Satan came to them, cunning, disguised as a serpent, and eager to try again having failed with Job, who represented perhaps a maturing creation of humanity in relationship to the Lord God. Perhaps from Genesis 2 to Genesis 3, satan had been time-warped backward from a “metaverse” that included a flourishing humanity up to Job’s day, all the way back to the dawn of humanity with Adam and Eve.

Satan did not realize and could not have known that the rest of his existence would be spent coming after the Lord God’s human creation with every tool he had in an attempt to kill, steal, and destroy them only to be thwarted again and again as the Lord God provided, protected, and redeemed humanity from, or even within, the consequences of one assault on His image-bearers after another and setting the stage for satan’s ultimate defeat through Christ What more appropriate punishment could the Lord God have crafted for satan than to condemn him to forever strive to destroy the Lord God’s “very good” creation only to run up against the Lord God’s redemptive power in every assault, but stringing satan and his cohort along for millennia doomed to failure after failure, condemned to see every effort at destruction ultimately fail.

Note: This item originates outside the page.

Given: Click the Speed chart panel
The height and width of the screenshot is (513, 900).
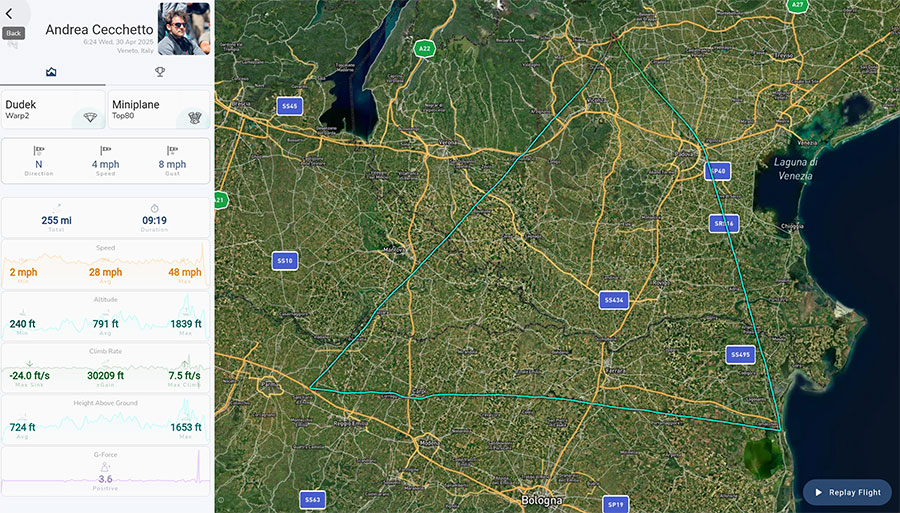Looking at the screenshot, I should coord(106,265).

The Tempter called into question the goodness of the Lord God, the truthfulness of the Lord God, and the very sovereignty and authority of the Lord God in his assault on Adam and Eve. He sought to direct their attention to their own egoistic desires. Satan knew that if he could direct their focus of desires onto themselves instead of on the Lord God, he could confuse and deceive them. His assault on Job had been just that, a physical assault on Job, to inflict suffering. It truly was upon Job’s every physical treasure… health, possessions, family relationships, and even friendships. But satan couldn’t defeat God with just inflicting physical suffering alone on one of God’s own. He would have to call into question the character of the Lord God Himself and make humankind believe that God was withholding from them things better than the “very good” the Lord God had already given them.

Satan uses the same tools with the same goals with all humanity and is doomed to the same frustrated result for all time as the Lord God demonstrates again and again that created beings, including satan himself, will never prevail over the Creator’s will.

“Evil labors with vast power and perpetual success—in vain: preparing always only the soil for unexpected good to sprout in.”